--- Records provided ---

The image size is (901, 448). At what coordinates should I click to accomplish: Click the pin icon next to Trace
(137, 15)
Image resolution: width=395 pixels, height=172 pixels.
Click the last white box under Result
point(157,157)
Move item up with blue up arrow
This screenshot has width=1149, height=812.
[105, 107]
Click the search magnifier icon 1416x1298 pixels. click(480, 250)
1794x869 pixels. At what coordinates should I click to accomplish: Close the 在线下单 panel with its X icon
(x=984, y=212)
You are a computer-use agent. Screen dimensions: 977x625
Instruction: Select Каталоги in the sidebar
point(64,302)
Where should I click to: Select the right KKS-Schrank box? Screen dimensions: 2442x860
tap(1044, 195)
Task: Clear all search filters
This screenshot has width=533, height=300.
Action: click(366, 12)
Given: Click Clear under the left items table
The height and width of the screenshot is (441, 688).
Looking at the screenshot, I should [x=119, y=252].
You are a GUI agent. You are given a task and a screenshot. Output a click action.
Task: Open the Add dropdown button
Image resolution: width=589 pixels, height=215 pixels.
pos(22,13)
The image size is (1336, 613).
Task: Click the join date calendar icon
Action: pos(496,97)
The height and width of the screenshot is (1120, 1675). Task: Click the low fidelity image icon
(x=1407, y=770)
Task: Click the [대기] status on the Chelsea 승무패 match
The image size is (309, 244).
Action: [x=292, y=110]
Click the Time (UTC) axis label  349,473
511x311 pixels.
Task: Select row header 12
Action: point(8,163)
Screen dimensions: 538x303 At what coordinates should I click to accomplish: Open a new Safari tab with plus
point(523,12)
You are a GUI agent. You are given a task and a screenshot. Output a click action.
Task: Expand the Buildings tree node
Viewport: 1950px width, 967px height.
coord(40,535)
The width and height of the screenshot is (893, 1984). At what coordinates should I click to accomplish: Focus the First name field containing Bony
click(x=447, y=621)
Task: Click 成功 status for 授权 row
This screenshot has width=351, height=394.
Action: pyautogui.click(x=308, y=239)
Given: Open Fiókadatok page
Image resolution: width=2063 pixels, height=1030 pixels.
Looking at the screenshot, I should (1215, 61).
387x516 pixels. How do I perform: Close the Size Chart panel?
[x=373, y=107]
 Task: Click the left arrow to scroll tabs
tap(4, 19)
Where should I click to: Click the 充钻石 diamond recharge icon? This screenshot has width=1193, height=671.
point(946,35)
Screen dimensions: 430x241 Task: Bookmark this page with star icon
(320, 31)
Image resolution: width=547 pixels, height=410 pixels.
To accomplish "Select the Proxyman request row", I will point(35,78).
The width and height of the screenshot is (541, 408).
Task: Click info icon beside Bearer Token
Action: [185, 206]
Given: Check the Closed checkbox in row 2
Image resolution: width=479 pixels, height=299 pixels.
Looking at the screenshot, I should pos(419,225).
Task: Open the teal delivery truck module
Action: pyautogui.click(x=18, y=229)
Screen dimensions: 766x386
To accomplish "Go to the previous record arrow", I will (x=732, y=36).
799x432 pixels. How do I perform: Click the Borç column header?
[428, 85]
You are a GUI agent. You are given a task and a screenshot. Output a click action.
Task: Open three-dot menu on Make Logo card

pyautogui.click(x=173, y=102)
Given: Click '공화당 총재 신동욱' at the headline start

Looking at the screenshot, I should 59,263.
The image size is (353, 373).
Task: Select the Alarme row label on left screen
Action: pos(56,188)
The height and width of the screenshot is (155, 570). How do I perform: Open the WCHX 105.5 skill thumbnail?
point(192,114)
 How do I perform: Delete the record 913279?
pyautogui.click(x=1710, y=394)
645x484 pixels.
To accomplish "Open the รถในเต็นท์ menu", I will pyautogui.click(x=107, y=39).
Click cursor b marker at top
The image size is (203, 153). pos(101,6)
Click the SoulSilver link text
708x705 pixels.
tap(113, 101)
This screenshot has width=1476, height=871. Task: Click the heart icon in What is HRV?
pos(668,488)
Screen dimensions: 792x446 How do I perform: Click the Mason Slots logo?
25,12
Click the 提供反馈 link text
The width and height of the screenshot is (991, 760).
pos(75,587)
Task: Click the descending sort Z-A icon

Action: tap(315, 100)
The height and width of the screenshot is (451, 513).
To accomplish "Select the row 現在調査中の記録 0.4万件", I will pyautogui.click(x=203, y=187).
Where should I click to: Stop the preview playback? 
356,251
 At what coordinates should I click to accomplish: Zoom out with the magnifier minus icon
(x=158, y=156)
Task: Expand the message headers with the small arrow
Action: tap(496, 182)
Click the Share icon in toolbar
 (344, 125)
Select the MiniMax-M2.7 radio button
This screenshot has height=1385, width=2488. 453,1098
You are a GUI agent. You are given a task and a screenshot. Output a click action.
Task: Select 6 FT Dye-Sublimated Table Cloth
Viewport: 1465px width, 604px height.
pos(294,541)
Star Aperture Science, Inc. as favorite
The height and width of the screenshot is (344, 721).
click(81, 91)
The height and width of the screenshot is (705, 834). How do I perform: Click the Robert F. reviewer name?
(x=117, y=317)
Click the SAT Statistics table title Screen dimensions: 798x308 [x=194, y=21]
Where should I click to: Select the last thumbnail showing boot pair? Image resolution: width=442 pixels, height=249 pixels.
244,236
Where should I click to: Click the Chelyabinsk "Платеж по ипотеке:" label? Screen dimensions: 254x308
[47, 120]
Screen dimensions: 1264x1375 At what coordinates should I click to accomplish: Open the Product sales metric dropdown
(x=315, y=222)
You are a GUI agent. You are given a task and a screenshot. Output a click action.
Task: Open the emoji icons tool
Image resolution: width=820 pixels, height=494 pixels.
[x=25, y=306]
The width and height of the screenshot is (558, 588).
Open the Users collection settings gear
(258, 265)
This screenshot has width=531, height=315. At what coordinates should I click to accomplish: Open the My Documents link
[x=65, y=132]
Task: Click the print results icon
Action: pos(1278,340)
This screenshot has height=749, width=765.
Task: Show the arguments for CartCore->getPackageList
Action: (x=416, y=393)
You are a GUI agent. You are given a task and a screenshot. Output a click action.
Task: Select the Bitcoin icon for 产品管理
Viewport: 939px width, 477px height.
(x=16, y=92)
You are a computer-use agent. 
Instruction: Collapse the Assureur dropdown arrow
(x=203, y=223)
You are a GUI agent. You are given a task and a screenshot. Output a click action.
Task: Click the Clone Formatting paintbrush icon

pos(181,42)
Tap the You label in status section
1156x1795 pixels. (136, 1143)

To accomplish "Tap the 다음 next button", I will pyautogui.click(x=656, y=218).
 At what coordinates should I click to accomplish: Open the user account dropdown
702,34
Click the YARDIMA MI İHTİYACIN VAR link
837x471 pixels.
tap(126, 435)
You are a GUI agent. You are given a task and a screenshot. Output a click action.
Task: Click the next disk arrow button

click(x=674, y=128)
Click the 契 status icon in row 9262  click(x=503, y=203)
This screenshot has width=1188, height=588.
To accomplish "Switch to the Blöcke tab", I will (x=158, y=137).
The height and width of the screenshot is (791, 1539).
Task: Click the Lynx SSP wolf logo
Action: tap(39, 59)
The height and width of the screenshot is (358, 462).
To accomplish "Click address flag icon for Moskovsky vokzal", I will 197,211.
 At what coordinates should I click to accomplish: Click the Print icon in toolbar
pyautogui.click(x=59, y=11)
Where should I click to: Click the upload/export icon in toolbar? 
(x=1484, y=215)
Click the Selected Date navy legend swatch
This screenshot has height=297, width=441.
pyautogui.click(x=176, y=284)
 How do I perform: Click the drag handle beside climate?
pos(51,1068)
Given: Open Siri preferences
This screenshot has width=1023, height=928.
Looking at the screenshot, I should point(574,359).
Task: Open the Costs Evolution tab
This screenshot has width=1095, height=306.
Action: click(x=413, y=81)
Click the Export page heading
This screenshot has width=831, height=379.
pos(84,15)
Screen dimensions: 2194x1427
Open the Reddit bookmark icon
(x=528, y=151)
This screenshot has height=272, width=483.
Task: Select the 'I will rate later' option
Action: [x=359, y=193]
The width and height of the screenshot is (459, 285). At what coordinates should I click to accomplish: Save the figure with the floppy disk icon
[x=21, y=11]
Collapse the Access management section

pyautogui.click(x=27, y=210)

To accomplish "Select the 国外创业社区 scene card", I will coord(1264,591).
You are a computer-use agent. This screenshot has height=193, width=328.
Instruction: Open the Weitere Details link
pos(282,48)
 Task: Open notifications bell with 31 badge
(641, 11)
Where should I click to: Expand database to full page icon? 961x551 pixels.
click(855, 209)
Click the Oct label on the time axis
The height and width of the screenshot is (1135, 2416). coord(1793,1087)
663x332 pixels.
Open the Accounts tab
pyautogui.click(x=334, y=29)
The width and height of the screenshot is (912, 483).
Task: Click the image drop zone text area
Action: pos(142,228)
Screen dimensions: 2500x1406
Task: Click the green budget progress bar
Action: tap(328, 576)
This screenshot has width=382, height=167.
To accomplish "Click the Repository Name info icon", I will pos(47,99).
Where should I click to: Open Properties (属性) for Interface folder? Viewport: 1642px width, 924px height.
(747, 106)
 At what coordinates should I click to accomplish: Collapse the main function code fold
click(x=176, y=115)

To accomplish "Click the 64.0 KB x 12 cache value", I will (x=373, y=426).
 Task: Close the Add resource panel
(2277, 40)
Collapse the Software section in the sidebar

---

Please repeat the entries below word for word, covering the stretch from the line containing "Task: Click the [대기]" through the line containing "point(523,12)", with both of those lines included.

Task: Click the [대기] status on the Chelsea 승무패 match
The image size is (309, 244).
Action: [x=292, y=110]
Click the Time (UTC) axis label  349,473
511x311 pixels.
Task: Select row header 12
Action: point(8,163)
Screen dimensions: 538x303 At what coordinates should I click to accomplish: Open a new Safari tab with plus
point(523,12)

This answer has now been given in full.